> _TASK TO CARRY OUT_: Within the records below is a range that opens at the line with "For every named target in this 768×1959" and closes at the line with "Cookies Settings [button] (166, 2520)". Return that range word for word, both ends included, and only that range.

═══ SUPPLIED RECORDS ═══

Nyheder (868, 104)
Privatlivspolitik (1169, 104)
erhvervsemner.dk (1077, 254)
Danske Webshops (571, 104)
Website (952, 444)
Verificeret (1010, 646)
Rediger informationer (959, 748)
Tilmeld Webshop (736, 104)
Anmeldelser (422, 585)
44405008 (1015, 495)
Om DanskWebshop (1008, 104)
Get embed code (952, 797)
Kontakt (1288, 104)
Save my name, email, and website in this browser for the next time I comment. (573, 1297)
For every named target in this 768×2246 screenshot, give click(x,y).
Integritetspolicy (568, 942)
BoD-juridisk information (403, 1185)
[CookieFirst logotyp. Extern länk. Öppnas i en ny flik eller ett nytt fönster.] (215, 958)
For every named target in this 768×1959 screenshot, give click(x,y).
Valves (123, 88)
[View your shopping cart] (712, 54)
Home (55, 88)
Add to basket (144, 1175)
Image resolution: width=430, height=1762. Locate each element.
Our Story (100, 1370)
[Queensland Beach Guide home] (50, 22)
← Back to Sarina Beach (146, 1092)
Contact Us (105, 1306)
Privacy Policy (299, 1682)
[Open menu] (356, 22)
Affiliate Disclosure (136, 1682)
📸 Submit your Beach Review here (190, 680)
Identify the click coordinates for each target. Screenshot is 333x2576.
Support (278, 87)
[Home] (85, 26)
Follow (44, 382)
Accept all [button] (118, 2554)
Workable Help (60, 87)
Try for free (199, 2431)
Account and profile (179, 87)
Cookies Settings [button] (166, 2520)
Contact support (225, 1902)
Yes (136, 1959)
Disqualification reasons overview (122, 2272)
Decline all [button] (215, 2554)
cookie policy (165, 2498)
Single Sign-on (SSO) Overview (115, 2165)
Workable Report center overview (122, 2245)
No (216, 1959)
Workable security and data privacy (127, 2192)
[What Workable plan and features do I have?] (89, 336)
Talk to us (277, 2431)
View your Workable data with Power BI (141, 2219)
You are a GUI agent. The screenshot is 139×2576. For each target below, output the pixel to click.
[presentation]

═══

> _ANSWER FOR THIS EXERCISE_:
For every named target in this 768×1959 screenshot, give click(x,y).
Valves (123, 88)
[View your shopping cart] (712, 54)
Home (55, 88)
Add to basket (144, 1175)
Image resolution: width=430, height=1762. Locate each element.
Our Story (100, 1370)
[Queensland Beach Guide home] (50, 22)
← Back to Sarina Beach (146, 1092)
Contact Us (105, 1306)
Privacy Policy (299, 1682)
[Open menu] (356, 22)
Affiliate Disclosure (136, 1682)
📸 Submit your Beach Review here (190, 680)
Identify the click coordinates for each target. Screenshot is 333x2576.
Support (278, 87)
[Home] (85, 26)
Follow (44, 382)
Accept all [button] (118, 2554)
Workable Help (60, 87)
Try for free (199, 2431)
Account and profile (179, 87)
Cookies Settings [button] (166, 2520)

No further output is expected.